Skip to content

file IO

Sudheer edited this page Dec 29, 2022 · 8 revisions

Asynchronous file IO

Two assumptions leading to the existing design of buffered IO in unix are

  1. Disk access is several orders of magnitude slower than memory access milliseconds vs nano seconds. Accessing data from processor’s L1 and L2 cache is faster still.
  2. Second, data accessed once will, with a high likelihood, find itself accessed again in the near future. This principle—that access to a particular piece of data tends to be clustered in time—is called temporal locality.

Server programs may deal with either (a) incoming files from users (FTP, file upload etc.), or (b) writing output files, logs, or reports that may be sent by any means to recipients. In both situations the principle of temporal locality does not hold. In fact it will be a waste of server memory to hold the pages from these files in cache.

Thus there is a need to develop a different solution suitable for file access by servers, which is asynchronous IO.

With the introduction of POSIX AIO standard and implemenetations, it has become possible to access regular files in an asynchronous manner.

The AIO interface however has certain limitations. It accepts a request and does the data transfer to user buffer always in an asynchronous manner Typical access to files is through buffered IO done by the OS kernel. Many calls to read are fulfilled by mere memcpy from kernel buffer to user area.

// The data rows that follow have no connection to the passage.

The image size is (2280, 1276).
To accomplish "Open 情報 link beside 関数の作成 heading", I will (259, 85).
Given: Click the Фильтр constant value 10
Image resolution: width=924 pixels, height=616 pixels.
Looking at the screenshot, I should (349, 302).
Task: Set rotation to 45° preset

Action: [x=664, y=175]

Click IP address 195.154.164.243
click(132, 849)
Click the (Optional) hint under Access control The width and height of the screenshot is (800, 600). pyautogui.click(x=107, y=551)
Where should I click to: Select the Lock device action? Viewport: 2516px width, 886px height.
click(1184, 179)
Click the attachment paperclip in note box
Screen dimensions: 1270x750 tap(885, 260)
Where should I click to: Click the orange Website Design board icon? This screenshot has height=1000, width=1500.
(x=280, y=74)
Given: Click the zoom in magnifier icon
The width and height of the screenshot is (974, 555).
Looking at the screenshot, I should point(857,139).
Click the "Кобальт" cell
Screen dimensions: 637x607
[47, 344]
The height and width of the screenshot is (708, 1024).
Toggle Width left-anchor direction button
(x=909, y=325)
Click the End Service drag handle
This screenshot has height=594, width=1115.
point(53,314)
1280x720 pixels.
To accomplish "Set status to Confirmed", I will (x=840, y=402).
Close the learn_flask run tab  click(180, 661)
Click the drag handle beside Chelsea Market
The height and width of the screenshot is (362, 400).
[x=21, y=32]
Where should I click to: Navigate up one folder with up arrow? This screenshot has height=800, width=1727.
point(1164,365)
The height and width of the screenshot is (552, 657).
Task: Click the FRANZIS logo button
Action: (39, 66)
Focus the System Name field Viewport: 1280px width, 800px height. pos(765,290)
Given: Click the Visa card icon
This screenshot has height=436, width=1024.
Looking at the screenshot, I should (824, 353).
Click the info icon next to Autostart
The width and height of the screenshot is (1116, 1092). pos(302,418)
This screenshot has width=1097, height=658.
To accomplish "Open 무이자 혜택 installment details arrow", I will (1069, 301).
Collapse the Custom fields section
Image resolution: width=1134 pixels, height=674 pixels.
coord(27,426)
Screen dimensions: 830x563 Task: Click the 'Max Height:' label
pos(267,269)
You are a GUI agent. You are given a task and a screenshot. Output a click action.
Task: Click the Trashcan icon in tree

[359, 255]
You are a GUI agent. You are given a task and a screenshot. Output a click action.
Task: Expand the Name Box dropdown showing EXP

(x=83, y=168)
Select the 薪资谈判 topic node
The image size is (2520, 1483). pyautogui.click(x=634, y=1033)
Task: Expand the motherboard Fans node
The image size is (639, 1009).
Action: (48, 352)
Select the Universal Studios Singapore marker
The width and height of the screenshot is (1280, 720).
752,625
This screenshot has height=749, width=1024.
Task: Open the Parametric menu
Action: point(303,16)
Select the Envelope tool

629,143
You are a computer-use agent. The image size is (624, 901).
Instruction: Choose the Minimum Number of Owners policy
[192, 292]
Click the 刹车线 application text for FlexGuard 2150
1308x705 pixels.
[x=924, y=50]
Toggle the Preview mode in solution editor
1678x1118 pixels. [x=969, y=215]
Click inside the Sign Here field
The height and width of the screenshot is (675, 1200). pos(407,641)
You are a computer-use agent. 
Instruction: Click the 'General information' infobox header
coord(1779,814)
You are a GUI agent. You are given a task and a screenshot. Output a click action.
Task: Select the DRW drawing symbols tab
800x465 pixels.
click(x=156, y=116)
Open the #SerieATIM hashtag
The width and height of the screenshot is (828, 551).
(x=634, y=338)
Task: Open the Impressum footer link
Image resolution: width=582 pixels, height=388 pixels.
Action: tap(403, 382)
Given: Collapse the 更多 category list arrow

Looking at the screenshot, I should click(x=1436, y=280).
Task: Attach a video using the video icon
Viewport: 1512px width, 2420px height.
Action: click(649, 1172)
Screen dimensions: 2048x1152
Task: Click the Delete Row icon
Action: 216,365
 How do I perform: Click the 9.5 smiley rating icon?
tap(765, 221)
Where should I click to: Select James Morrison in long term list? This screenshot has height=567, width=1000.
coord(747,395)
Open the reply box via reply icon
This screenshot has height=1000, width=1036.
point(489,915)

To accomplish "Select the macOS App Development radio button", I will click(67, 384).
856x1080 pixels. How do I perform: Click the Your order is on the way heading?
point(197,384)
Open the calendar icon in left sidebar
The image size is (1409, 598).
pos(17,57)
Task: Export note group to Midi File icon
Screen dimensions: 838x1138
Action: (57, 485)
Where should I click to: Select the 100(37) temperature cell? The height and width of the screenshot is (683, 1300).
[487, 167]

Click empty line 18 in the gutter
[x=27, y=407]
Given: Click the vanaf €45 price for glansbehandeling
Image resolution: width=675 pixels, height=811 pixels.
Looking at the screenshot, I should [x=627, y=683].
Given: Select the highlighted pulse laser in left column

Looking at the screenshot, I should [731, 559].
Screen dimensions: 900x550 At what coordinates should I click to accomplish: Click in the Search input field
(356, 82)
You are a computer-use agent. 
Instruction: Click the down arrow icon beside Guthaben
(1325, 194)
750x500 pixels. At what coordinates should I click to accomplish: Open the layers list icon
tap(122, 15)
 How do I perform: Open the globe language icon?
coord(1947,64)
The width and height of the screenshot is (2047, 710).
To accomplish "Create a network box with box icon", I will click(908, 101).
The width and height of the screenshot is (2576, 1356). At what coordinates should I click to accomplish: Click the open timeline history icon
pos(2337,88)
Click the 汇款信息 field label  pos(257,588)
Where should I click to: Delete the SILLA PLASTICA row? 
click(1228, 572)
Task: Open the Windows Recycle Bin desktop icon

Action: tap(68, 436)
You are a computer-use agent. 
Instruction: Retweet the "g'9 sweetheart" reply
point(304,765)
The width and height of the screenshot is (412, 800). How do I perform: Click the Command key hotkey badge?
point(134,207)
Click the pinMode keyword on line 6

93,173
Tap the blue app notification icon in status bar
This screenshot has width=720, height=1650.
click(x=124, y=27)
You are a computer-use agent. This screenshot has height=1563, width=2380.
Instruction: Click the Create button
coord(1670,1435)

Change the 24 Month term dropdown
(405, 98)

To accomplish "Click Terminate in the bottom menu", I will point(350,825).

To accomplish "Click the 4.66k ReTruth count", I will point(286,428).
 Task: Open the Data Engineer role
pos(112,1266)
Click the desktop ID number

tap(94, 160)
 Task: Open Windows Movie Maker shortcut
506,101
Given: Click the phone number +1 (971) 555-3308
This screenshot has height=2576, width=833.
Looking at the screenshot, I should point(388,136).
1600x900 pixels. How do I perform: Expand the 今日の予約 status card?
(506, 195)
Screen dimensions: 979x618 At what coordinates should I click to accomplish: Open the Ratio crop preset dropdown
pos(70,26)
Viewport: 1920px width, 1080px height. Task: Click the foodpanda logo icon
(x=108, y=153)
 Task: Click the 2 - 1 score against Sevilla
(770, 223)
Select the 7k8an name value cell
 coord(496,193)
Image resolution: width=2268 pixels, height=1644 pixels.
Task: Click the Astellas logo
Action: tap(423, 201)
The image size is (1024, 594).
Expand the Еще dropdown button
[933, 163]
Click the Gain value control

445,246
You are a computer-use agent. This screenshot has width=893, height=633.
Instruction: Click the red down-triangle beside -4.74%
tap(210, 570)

It will be very costly for a thread executing such a read to switch context to some other activity and restore the context to the primary task to continue and experience priority inversion.

At the same time, it is still benficial to switch context and resume later if the data needs to be trasnfered from secondary storage to primary memory.

This module aims to solve exactly the problem. The data access functions ef_read and ef_write will return or write the data immdeiately and synchronously if it is possible to do so with the available buffer. In case the data is not ready for read or buffer is not available for write, immediately the functions return error by setting errno to EAGAIN. The caller thread can now continue with other activities and wait for the availability of the file for operation at a later time.

The module can easily be integrated to an eventing library such as libev, through usage of global and thread safe queues. The eventing mechanism is expected to implement a function pointer for signaling The event.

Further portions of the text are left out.